Marrakech, gara 1: Campana col brivido

Claudio Pilia

Sergio Campana ha capitalizzato la pole position, siglata questo pomeriggio in qualifica, nel migliore dei modi, con una perentoria vittoria sul circuito di Marrakech. Il pilota di Reggio Emilia ha dominato la gara in lungo e in largo, partendo bene allo spegnimento dei semafori e guadagnando un buon margine giro dopo giro. Una vittoria netta e decisa che, però, ha rischiato di finire male. Nel finale, la rottura di un tubo di scarico ha danneggiato il radiatore, causando una perdita d’olio manifestatasi con una lunga fumata dalla bancata destra. Sotto la bandiera a scacchi, il sospiro di sollievo è giunto per appena 1 secondo e 6 decimi su Daniel De Jong.

La gara del pilota di casa MP, impegnato quest’anno anche in GP2, non è però stata più facile di quella di Campana: l’olandese è stato infatti costretto a cambiare compound di gomme prima del via, passando dalle soft alle supersoft, dopo aver riscontrato una foratura causata da una determinante... graffetta da ufficio! Tra i sicuri protagonisti, quest’oggi, c’è stato sicuramente Kimiya Sato. Il vincitore di gara 2 a Monza, scattato dalla sesta posizione in griglia, ha dato battaglia per tutti i 19 giri, rischiando anche di finire la sua corsa contro i muretti all’ultima chicane, salendo fino al terzo gradino del podio. Per lui, si allunga un’importante striscia positiva: è il terzo podio in tre gare finora disputate!

Podio però a rischio perché Sato ha effettuato il pit-stop all'ultima tornata, cosa non proprio prevista dal regolamento e il giapponese è stato penalizzato. Il team ha quindi interposto appello e la classifica non è cambiata divenendo sub-judice. Molto bene anche l’altro pilota MP, Riccardo Agostini: autore di una leggera toccata sulle protezioni, col posteriore della sua Lola e rientrato ai box al 7mo giro, il padovano si è rimboccato le maniche, risalendo la classifica e finendo, al traguardo, davanti al connazionale Antonio Spavone.

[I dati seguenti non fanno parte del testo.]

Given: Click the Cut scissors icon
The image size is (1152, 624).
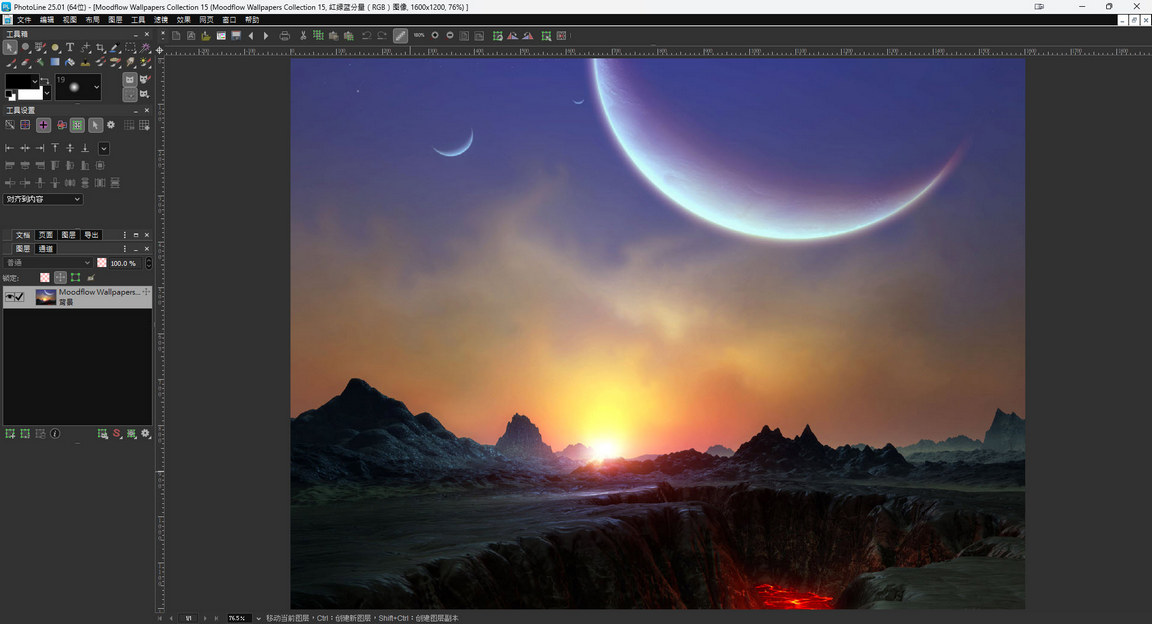Looking at the screenshot, I should coord(303,36).
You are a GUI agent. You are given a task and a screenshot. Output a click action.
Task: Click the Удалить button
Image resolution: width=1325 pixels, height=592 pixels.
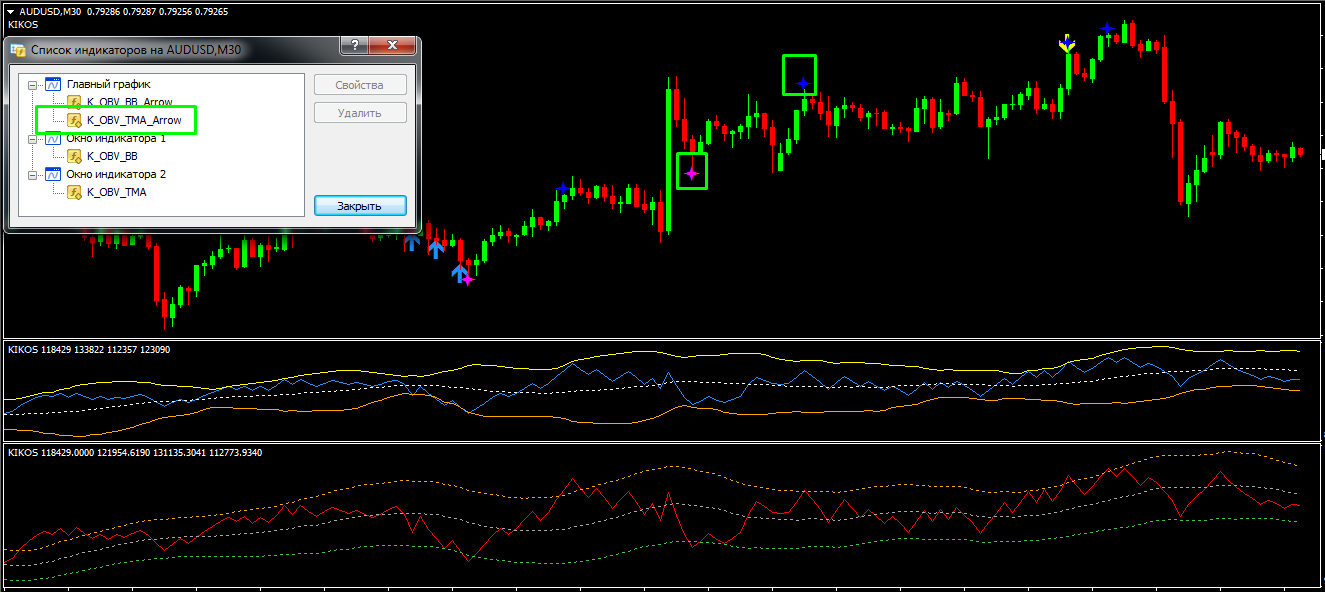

Caotica, per usare un eufemismo, la gara di Narain Kartikeyan. Il pilota indiano, nonostante un errore in una chicane, ha ingaggiato una lunga lotta per il podio con Agostini ed il pilota del team Ghinzani, Robert Visoiu. Proprio Visoiu, con un errore in frenata nel tornante che immette nel rettifilo di partenza, si è fatto sopravanzare da Kartikeyan, perdendo la posizione all’ingresso dei box e ritirandosi successivamente per problemi meccanici, quando mancavano appena due giri alla bandiera a scacchi.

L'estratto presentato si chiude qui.